裁判所から国立公文書館への、司法公文書の移管が正式に決まったそうです。
国立公文書館のサイトから引用します。

http://www.archives.go.jp/news/090805_01.html

司法府から国立公文書館への公文書移管の申合せを締結

 国立公文書館法第15条に基づき、内閣総理大臣は国の機関と協議して定めるところにより、当該機関の保管に係る歴史資料として重要な公文書等の適切な保存のために必要な措置を講ずるものとされています。

 今般、内閣総理大臣と最高裁判所長官との間で裁判所の保管する歴史公文書を内閣府を経て国立公文書館に移管することを定める運びとなり、本日8月5日「歴史資料として重要な公文書等の適切な保存のために必要な措置について」の申合せが締結されました。

 内容の概要は、裁判所の保管する(1)判決書等の裁判文書、(2)司法行政に係る重要な政策等裁判所の運営上の重要事項に係る司法行政文書について、保存期間を満了したものの移管を開始することとしています。

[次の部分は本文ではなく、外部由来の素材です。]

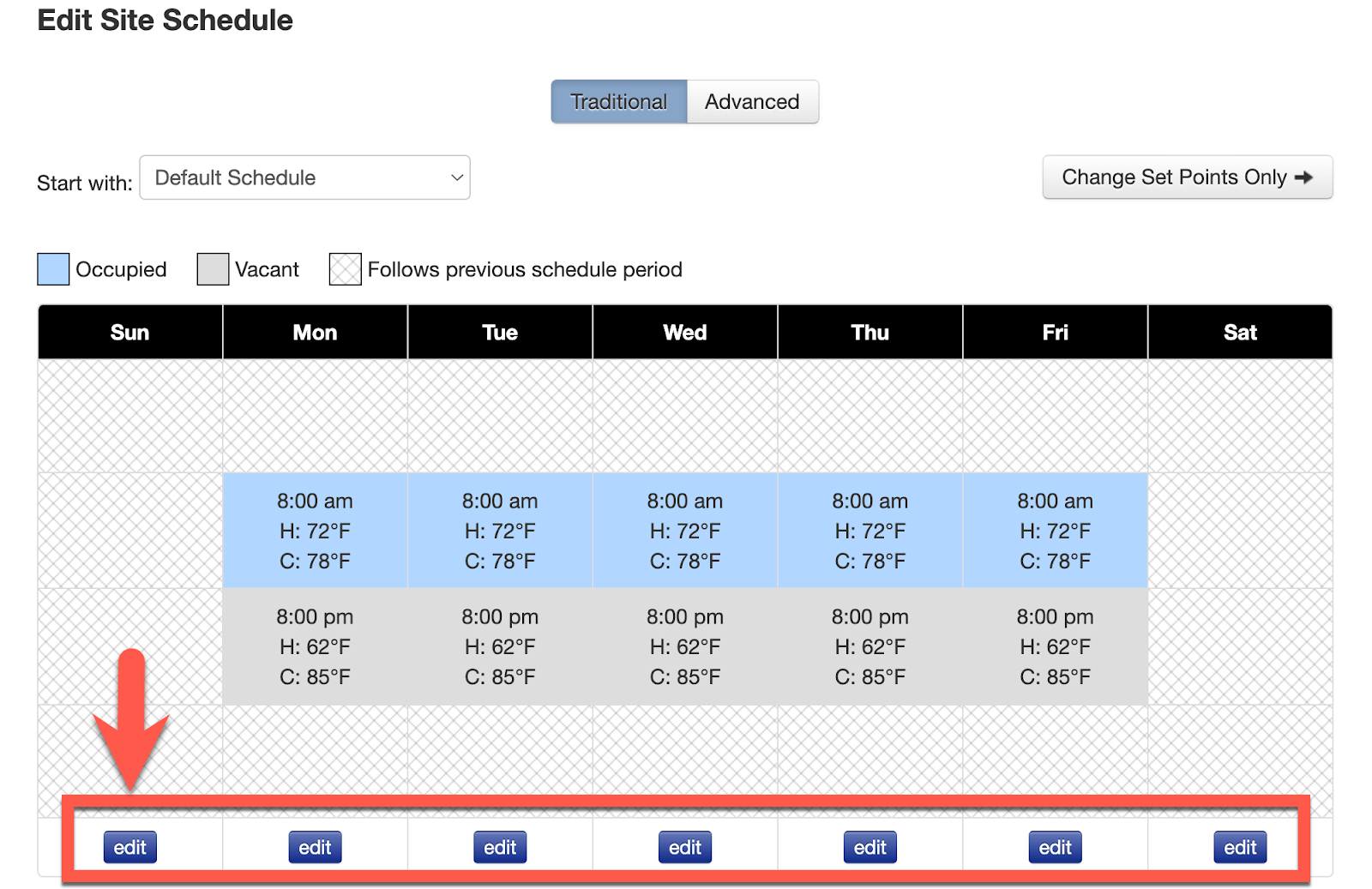Select Friday's 8:00 pm vacant period
The image size is (1372, 889).
point(1055,646)
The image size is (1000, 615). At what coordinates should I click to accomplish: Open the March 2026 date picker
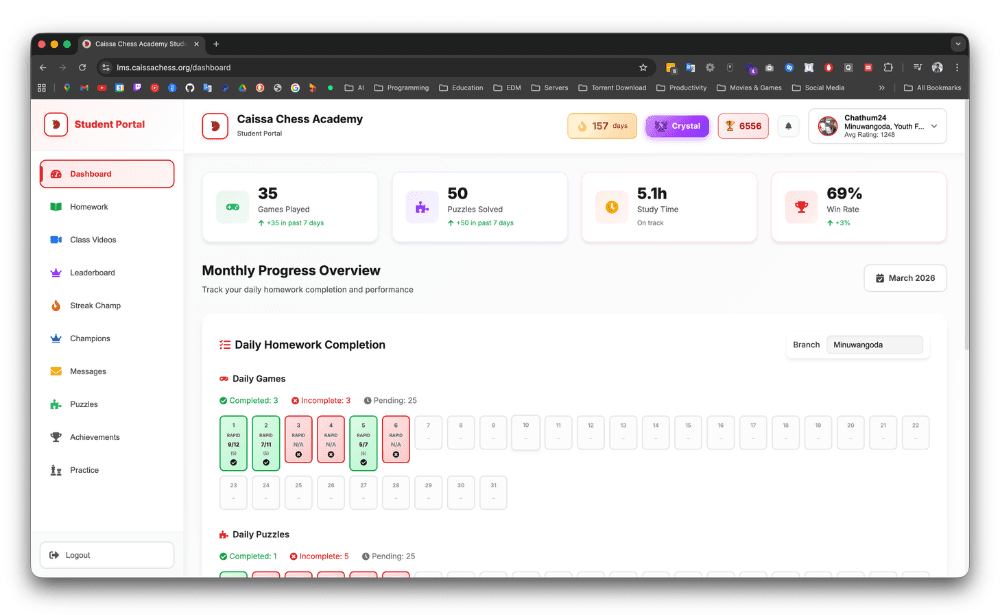click(x=904, y=278)
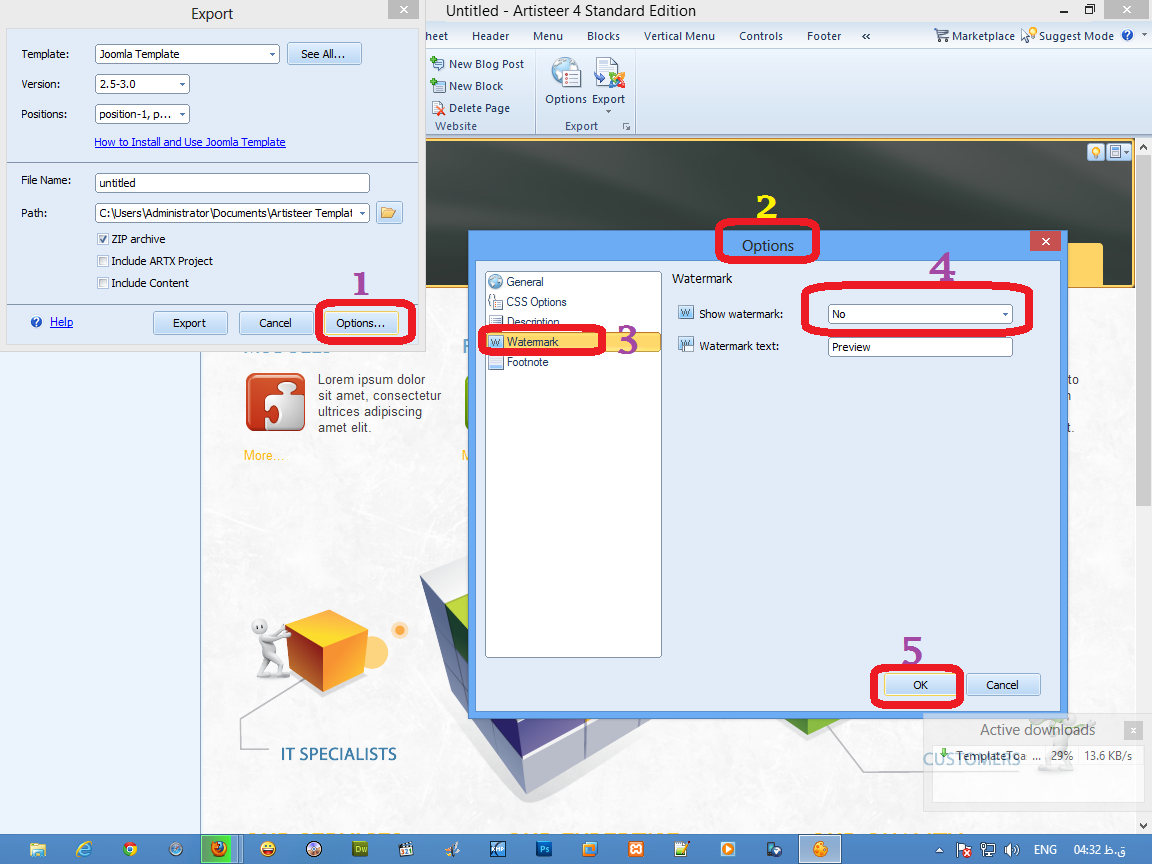The width and height of the screenshot is (1152, 864).
Task: Switch to the Vertical Menu ribbon tab
Action: tap(679, 36)
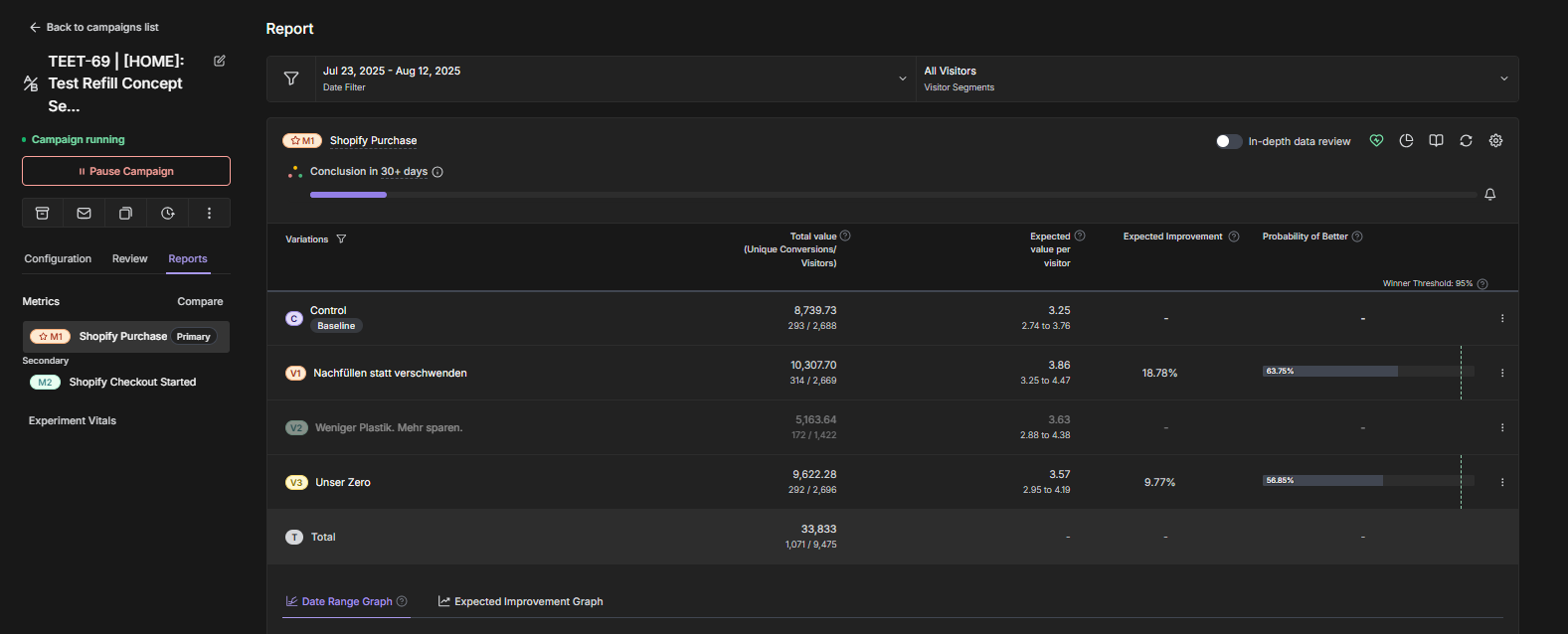The width and height of the screenshot is (1568, 634).
Task: Open the Date Filter dropdown
Action: (x=614, y=79)
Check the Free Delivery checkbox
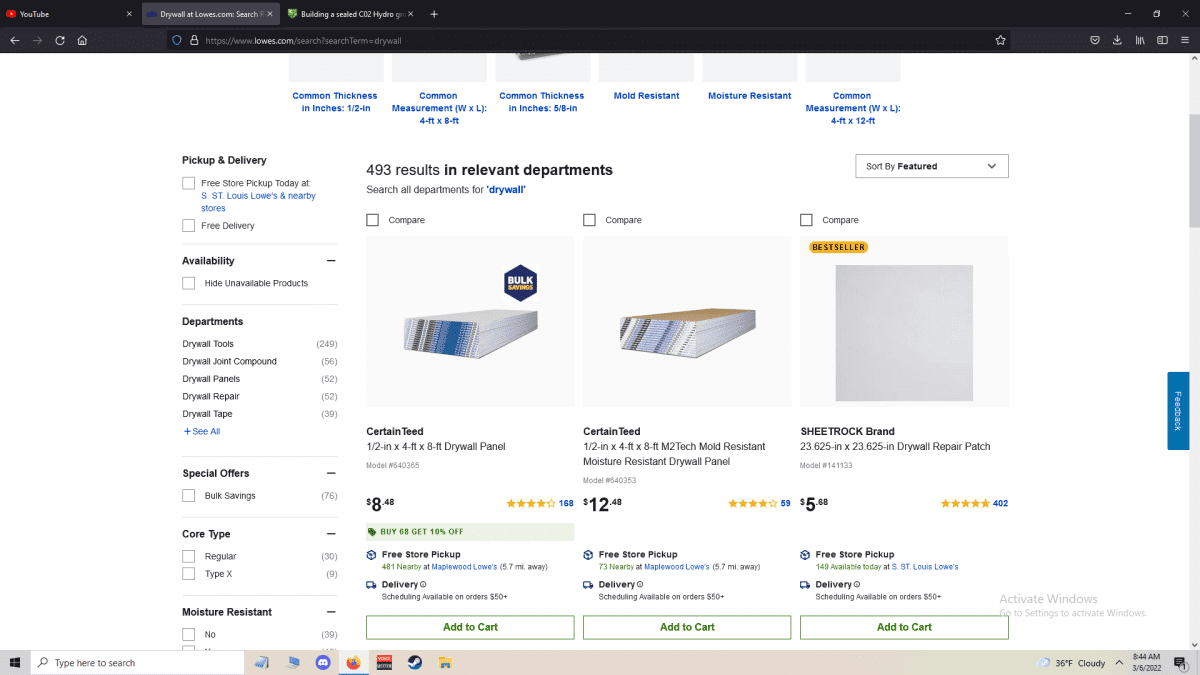1200x675 pixels. [x=188, y=226]
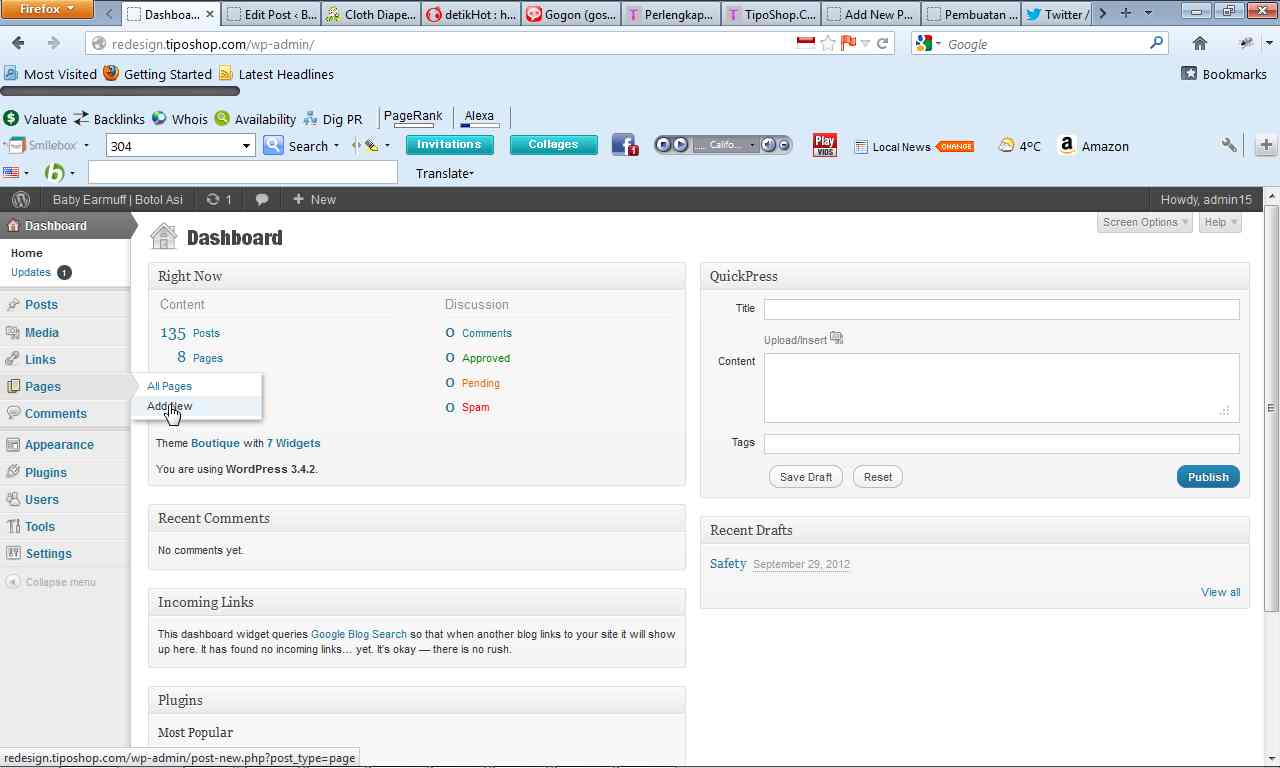This screenshot has width=1280, height=768.
Task: Reload the page with the refresh icon
Action: click(x=882, y=43)
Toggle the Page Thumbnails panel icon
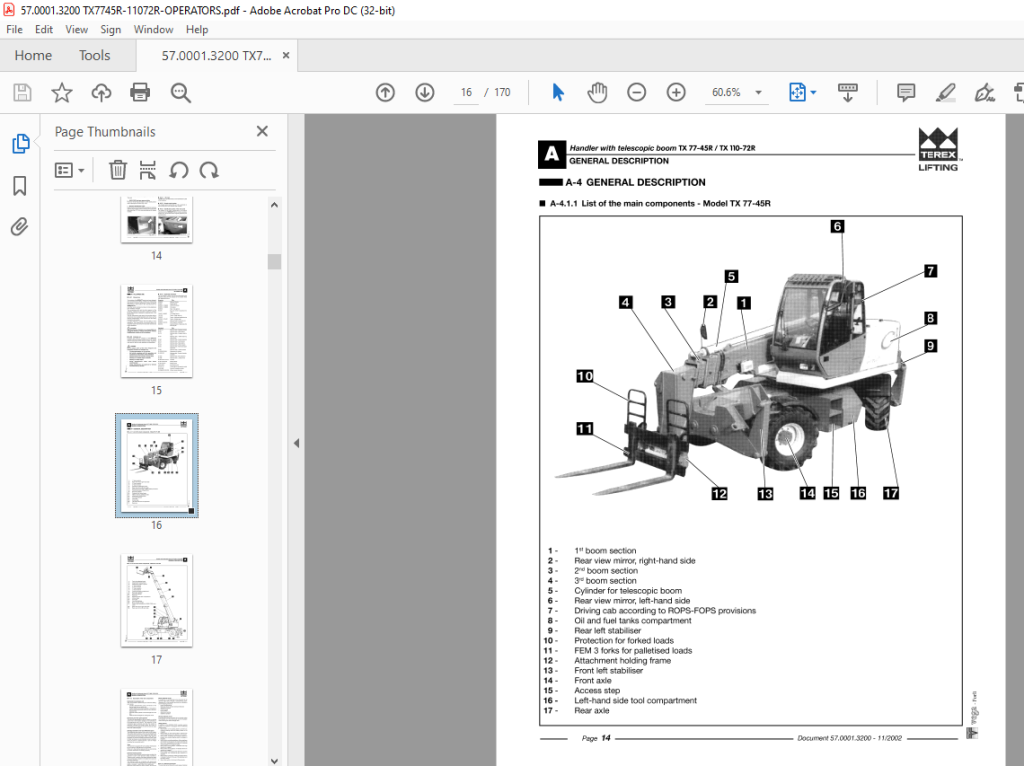Screen dimensions: 1024x766 [20, 144]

 今後の日程としては、(1)の裁判文書については、当面、大審院時代から昭和30年完結分までの民事判決原本等を今年度から順次、(2)の司法行政文書については、保存期間を終えるものについて来年度から移管のための手続に入る予定となっています。
(引用終)

公文書管理法が公布されてからわずか1ヶ月。スピード決着だ。これはすごい。

具体的にどういったものが移管されるのかは
http://www.archives.go.jp/law/pdf/shiho12_090805.pdf
に詳しいが、簡単に解説してみる。

(1)の内容については次のものが移管されることになっている。(①は正式には(1)だが、記号がダブるので①に変えさせてもらった。)

①民事事件(民事訴訟事件,人事訴訟事件及び行政訴訟事件をいう。以下同じ。)の判決書の原本及びその附属書類(同規程第6条に規定する附属書類をいう。)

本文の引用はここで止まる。